Any remaining money will be split four ways: 15% for municipalities where a marijuana business is located, 15% for counties where a marijuana business is located, 35% for the school aid fund, and 35% to the transportation fund to fix roads and infrastructure.
Under the proposal, local municipalities do have the authority to ban or limit marijuana establishments. However, those municipalities would not be allotted any of the tax revenue.
4. People previously arrested for marijuana possession would not be pardoned
The proposal does not address what would become of those who have been arrested for selling or possessing marijuana, and does not include any language on a retroactive application of the law.
In other words, people who were arrested for possessing marijuana when it was illegal would not be automatically pardoned. Currently, a marijuana possession charge is a misdemeanor, and can result in one year of incarceration and up $2,000 in fines.

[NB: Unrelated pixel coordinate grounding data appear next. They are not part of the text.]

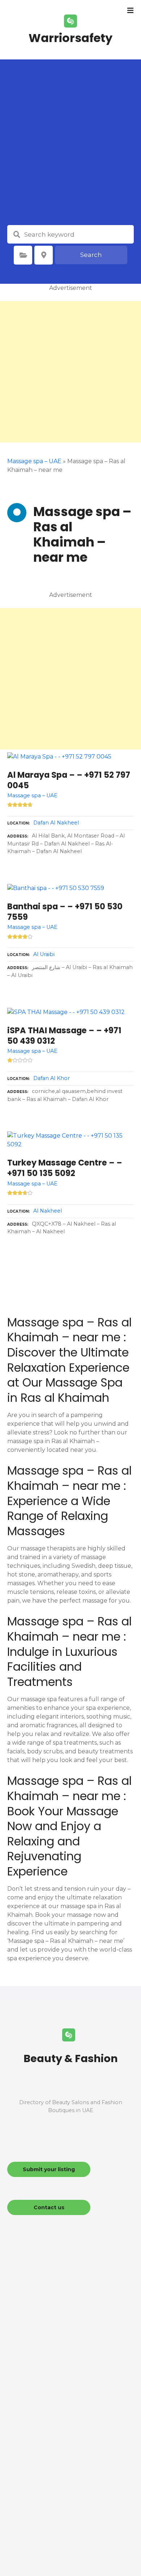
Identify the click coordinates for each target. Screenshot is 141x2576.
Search (91, 254)
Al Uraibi (44, 954)
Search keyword (16, 234)
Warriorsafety (70, 38)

As the legalization of recreational marijuana spreads nationwide, many have called for the fair treatment of those imprisoned for possession, especially since those prisoners are disproportionately non-white.
Currently, nearly 10% of drug arrests in Michigan are marijuana-related, accoring to Michigan State Police data.
5. Michigan would become the 10th state to legalize the sale of recreational marijuana
California, Colorado, Maine, Massachusetts, Nevada, New Hampshire, Oregon, Vermont, and Washington have legalized the use of marijuana for recreational purchases.
Meanwhile, the federal government under Attorney General Jeff Sessions has continued to buckle down on marijuana laws. The Department of Justice issued a memo in January instructing U.S. attorneys to enforce the federal prohibition on marijuana.
However, under a bipartisan bill currently making its way through Congress, federal law might lose some power when it comes to prosecuting marijuana infractions. The Strengthening the Tenth Amendment Through Entrusting States (STATES) Act would ensure “that each State has the right to determine for itself the best approach to marijuana within its borders.”
The 2018 election is Tuesday, November 6.